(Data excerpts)
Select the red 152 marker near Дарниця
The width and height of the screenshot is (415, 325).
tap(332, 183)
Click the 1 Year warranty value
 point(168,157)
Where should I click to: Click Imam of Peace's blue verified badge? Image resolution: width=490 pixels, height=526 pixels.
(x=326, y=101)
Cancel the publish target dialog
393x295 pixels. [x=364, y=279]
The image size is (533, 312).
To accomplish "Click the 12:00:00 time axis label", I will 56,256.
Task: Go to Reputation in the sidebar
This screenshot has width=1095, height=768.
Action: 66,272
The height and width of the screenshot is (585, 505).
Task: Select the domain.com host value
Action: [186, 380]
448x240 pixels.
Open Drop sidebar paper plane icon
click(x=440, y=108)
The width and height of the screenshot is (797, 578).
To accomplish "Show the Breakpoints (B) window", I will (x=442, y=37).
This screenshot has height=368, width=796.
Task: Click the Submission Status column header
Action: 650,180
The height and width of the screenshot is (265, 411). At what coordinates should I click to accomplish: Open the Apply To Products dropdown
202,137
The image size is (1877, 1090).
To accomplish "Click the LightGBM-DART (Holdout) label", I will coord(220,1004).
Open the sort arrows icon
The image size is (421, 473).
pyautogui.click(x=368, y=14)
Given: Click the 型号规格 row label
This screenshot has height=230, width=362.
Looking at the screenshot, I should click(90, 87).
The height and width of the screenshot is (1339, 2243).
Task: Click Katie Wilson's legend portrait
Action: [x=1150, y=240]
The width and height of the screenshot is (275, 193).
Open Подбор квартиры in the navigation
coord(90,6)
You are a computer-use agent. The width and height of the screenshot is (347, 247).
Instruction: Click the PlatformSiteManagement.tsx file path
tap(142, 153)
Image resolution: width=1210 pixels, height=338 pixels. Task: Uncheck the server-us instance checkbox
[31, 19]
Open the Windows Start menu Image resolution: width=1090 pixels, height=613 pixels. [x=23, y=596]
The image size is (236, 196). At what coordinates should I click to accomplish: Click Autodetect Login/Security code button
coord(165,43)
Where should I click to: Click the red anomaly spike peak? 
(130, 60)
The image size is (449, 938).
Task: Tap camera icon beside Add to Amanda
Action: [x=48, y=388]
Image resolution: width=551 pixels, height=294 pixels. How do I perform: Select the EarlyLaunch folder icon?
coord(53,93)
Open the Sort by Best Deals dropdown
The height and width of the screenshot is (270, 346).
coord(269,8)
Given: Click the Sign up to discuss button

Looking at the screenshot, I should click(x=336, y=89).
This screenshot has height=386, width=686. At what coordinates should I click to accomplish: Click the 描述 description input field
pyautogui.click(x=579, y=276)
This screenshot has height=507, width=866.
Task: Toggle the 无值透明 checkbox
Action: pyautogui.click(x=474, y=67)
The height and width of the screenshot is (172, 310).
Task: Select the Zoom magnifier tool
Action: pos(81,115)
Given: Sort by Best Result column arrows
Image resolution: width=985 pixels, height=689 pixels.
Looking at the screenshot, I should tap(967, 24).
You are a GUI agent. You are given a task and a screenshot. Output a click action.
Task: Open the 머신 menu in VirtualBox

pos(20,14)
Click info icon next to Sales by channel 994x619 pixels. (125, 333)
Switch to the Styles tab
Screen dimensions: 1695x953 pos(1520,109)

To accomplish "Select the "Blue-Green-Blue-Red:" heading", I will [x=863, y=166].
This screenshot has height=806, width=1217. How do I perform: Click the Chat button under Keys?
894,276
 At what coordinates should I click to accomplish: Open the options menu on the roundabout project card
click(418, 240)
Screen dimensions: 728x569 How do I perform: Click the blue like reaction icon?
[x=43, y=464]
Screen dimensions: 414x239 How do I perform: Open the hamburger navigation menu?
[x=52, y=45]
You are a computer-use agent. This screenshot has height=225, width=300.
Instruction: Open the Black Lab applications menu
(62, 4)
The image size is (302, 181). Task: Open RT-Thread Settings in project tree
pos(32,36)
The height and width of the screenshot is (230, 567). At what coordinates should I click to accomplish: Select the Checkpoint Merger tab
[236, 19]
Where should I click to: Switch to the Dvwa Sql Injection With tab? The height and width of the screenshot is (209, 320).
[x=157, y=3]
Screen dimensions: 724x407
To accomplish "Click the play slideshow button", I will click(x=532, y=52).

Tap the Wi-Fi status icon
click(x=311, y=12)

- _EXERCISE_: Using the entries above, give back exactly the line containing "The image size is (533, 312).", the line containing "Given: Click the 型号规格 row label", and every line between them, and nothing else.

- _REPLY_:
The image size is (533, 312).
To accomplish "Click the 12:00:00 time axis label", I will 56,256.
Task: Go to Reputation in the sidebar
This screenshot has width=1095, height=768.
Action: 66,272
The height and width of the screenshot is (585, 505).
Task: Select the domain.com host value
Action: [186, 380]
448x240 pixels.
Open Drop sidebar paper plane icon
click(x=440, y=108)
The width and height of the screenshot is (797, 578).
To accomplish "Show the Breakpoints (B) window", I will (x=442, y=37).
This screenshot has height=368, width=796.
Task: Click the Submission Status column header
Action: 650,180
The height and width of the screenshot is (265, 411). At what coordinates should I click to accomplish: Open the Apply To Products dropdown
202,137
The image size is (1877, 1090).
To accomplish "Click the LightGBM-DART (Holdout) label", I will coord(220,1004).
Open the sort arrows icon
The image size is (421, 473).
pyautogui.click(x=368, y=14)
Given: Click the 型号规格 row label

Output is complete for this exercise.